- **Activity**
Where a line holds the word "logo", copy that line from the data below.

Dataset entries:

+++++

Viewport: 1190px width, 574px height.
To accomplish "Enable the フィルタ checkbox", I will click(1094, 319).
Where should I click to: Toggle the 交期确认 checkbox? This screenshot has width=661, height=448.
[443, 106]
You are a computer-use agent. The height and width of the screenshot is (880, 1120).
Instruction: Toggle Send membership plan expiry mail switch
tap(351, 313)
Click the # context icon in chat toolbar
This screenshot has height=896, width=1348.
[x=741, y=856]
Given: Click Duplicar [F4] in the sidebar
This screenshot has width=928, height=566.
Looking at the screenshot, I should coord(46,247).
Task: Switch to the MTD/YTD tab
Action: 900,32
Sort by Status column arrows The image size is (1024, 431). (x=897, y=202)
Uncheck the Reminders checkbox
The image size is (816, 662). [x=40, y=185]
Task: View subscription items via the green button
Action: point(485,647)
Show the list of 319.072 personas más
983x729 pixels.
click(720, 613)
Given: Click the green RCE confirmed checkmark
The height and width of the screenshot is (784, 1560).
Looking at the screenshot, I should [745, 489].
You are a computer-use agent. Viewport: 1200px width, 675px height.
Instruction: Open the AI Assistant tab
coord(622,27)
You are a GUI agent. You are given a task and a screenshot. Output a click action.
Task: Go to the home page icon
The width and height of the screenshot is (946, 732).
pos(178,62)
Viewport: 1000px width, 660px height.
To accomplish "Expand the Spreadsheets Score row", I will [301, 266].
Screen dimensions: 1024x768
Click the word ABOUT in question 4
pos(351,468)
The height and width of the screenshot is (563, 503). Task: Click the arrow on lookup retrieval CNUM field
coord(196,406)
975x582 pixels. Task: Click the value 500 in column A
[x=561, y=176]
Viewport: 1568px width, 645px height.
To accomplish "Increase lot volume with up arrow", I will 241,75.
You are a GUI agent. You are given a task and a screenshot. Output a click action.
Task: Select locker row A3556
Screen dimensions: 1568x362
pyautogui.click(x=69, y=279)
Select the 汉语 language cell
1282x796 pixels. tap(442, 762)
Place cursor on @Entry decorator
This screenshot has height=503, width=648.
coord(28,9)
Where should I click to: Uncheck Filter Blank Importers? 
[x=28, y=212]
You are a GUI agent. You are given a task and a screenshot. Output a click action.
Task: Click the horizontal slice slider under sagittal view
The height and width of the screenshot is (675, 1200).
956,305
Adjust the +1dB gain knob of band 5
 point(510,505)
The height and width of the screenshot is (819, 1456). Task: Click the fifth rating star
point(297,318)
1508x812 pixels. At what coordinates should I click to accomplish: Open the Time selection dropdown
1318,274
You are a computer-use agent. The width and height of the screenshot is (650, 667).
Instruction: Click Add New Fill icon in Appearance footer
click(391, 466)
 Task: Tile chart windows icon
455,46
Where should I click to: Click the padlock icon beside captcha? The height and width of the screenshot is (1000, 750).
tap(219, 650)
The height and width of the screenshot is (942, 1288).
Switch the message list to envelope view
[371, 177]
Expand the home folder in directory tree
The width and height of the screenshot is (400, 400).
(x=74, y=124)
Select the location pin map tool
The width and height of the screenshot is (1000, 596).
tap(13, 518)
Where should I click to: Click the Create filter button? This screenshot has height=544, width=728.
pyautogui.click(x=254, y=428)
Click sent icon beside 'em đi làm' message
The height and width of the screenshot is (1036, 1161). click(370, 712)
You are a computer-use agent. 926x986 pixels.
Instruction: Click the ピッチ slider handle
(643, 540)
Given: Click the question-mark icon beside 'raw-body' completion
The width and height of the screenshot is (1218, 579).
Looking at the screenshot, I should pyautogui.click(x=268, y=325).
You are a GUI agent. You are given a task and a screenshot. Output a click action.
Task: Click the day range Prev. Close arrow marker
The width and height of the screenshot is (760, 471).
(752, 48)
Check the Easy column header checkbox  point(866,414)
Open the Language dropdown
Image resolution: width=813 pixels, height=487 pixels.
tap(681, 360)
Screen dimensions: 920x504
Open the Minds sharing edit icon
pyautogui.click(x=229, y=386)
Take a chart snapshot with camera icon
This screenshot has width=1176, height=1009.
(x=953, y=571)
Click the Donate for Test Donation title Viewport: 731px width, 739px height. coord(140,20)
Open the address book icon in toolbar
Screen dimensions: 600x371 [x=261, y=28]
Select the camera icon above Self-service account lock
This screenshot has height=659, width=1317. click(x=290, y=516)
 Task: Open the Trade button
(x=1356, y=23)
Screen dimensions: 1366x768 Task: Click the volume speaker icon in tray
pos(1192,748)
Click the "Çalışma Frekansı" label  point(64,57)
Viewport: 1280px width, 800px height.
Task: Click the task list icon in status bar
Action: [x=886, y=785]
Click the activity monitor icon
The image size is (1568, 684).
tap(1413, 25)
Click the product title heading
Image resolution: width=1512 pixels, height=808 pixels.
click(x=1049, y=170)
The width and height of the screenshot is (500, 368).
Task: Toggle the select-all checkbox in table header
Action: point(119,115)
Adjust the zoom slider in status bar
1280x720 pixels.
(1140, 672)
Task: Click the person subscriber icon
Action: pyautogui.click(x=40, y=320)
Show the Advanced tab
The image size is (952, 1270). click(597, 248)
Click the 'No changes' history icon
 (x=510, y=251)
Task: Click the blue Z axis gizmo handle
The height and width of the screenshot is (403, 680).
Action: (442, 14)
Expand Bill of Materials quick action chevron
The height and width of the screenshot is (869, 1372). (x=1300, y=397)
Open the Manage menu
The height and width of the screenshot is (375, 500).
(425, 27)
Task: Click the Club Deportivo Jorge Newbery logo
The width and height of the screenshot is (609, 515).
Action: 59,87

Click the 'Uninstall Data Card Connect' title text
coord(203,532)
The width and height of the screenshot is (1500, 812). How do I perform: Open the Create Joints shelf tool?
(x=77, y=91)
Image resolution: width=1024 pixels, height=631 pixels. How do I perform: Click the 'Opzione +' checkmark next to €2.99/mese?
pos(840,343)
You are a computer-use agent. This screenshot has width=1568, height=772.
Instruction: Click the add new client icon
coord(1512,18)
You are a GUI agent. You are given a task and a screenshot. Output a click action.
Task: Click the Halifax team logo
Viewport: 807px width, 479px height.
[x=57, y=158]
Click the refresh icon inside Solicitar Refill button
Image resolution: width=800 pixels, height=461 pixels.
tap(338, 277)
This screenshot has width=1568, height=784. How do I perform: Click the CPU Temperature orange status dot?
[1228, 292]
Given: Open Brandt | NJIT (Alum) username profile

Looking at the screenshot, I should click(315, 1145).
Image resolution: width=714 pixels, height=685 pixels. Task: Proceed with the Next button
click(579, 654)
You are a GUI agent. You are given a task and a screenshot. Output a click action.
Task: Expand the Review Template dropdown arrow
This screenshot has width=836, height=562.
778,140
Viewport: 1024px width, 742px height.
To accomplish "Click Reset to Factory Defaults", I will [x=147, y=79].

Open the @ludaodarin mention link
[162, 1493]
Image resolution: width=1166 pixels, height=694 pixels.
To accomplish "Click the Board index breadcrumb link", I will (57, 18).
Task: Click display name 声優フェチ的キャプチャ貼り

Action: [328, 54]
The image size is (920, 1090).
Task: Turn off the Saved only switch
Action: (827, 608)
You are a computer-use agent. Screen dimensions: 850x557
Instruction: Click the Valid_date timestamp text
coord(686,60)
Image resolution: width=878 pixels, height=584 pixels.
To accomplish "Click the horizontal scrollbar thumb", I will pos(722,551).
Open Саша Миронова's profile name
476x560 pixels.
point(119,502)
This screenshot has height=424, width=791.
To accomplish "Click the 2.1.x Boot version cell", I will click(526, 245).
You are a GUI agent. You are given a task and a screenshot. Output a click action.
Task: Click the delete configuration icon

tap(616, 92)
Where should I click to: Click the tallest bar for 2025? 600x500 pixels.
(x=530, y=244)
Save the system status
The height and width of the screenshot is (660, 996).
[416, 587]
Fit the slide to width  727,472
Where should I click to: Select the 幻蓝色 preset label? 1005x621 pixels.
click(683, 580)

+++++

- **Exercise result**
Task: Click the Club Deportivo Jorge Newbery logo
Task: Click the Halifax team logo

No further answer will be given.